Kenisbian
dari Sebuah Keturunan?
Sepanjang 2011-2012 tercatat sudah 13
pembuangan bayi.Orangtua yang diamanahi anak, secara aspek religiusitas
dipercaya oleh Tuhan Yang Maha Kuasa. Karena kelahiran anak bagi sebuah
keluarga merupakan estafet dan lem perekat keharmonisan hubungan kedua
orangtuanya. Maka, jika seseorang sudah berumah tangga,berarti sudah siap untuk
menjadi orangtua. Namun, ketika seseorang belum siap dengan kehadiran buah
hati, bukan tidak mungkin justru kehadiran seorang bayi akan menjadi aib. Kita
fokuskan pada fenomena terkini yang kian marak, yaitu pembuangan bayi tanpa
dosa yang jamak terjadi di kota-kota besar. Inikah dampak dari modernitas atau
kesalahan fatal dari peran ibu dalam menjalankan tugas dan fungsi rumah
tangganya?
Kasus yang kini marak terjadi,
pembuangan bayi tanpa dosa kerap kita jumpai dan ketahui dari media. Mendengar
saja sangat miris. Kita bisa bayangkan jika bayi tanpa dosa itu dibuang begitu
saja, hanya bermodal secarik kertas dengan harapan ada yang menemukannya lalu
mau merawatnya. Kasuistik ini menunjukkan betapa lemahnya system social kita
saat ini. Terlalu permisif dengan budaya yang kering nilai dan dogma agama.
Seorang anak dalam kehidupan
orangtuanya, lazimnya menjadi tumpuan masa depan, perekat hubungan keluarga.
Namun, dinamika berpikir saat ini seakan menanggap remeh kehadiran anak tanpa
dosa yang kerap dikorbankan. Kasus-kasus pembuangan umumnya terjadi karena
hubungan di luar nikah, atau sekadar menutupi aib perbuatan negative sang ibu.

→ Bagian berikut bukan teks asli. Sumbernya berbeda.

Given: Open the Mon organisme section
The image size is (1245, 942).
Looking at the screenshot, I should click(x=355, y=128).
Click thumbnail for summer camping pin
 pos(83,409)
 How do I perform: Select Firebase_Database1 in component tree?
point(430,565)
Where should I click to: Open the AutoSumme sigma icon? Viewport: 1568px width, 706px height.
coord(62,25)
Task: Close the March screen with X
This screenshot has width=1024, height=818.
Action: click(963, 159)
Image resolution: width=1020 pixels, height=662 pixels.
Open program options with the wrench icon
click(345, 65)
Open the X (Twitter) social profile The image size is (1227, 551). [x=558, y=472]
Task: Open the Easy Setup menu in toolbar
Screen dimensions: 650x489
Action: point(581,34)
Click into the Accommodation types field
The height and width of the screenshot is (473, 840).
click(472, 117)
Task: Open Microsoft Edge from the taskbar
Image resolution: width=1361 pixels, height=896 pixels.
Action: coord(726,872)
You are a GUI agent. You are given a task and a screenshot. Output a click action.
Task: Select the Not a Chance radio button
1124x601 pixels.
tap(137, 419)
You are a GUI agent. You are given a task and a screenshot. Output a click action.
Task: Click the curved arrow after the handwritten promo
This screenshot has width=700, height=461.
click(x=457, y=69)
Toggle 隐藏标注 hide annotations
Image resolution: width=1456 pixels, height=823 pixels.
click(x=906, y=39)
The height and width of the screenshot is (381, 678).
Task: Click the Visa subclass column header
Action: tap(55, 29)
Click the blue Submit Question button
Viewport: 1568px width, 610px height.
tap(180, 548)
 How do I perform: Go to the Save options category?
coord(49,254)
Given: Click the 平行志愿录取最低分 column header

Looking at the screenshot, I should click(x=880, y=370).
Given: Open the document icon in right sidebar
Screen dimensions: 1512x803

Sangat ironis memang jika hal semacam ini dibiarkan. Hukuman penjara bagi
pelaku pun urung membuat jera. Sanksi social dari masyarakat kita juga selalu
nihil bahkan nisbi.
Dalam decade tiga bulanan terakhir, di
kota Semarang juga sudah terjadi beberapa kasus pembuangan bayi. Disinyalir
pelakunya merupakan hasil hubungan gelap. Lalu muncul pertanyaan, apakah
segampang itu membuang bayi tanpa dosa?Padahal jika kita mau beprikir waras,
seorang yang menikah lama tidak diberi anak, susahnya bukan main. Atau kita bayangkan
seorang wanita yang mengandung, selama itu pula menikmati ujian kesabaran
dengan segala hal yang membatasi geraknya. Kasus pembuangan bayi seakan tidak
lepas dari konteks semacam ini.
Undang-undang tindak pidana dan Undang-undang
perlindungan ibu dan anak belum ampuh untuk mencegah tindak kriminal seperti
ini. Pertanyaan besar, dimanakah peran kekuatan sistem sosial kita?Pembuangan bayi
menjadi indikasi lemahnya kontrol social masyarakat kita. Di kota besar,
mobilitas sosial sangat terbuka, heterogenitas kelas social dan tingkat
pendidikan berpengaruh terhadap perilaku menyimpang.
Lemahnya sistem sangat membuka lebar
kebebasan berperilaku menyimpang. Karena system nilai tidak memiliki kekuatan
untuk mengontrol. Misalnya saja perilaku seks bebas di kalangan muda usia
produktif, perilaku narkoba, dan kasus child
traffickhing yang saat ini marak. Ada ketidakseimbangan antara perilaku
berbudaya dengan perilaku yang didasarkan pada profet oriented. Kebutuhan ekonomi berpaling dengan kebutuhan
berbudaya yang sarat nilai.
Perdagangan anak (child trafficking) menjadi sorotan berbagai pihak.
Ketidakberdayaan secara ekonomi, cenderung melahirkan tindakan perdagangan
anak. Dengan alasan tersebut, menjadikan anak sebagai korban kebiadaban
orangtuanya. Bisa saja, kasus perdagangan kini dilakukan oleh pihak ketiga yang
memiliki motivasi utama yaitu menjual anak demi keuntungan materi.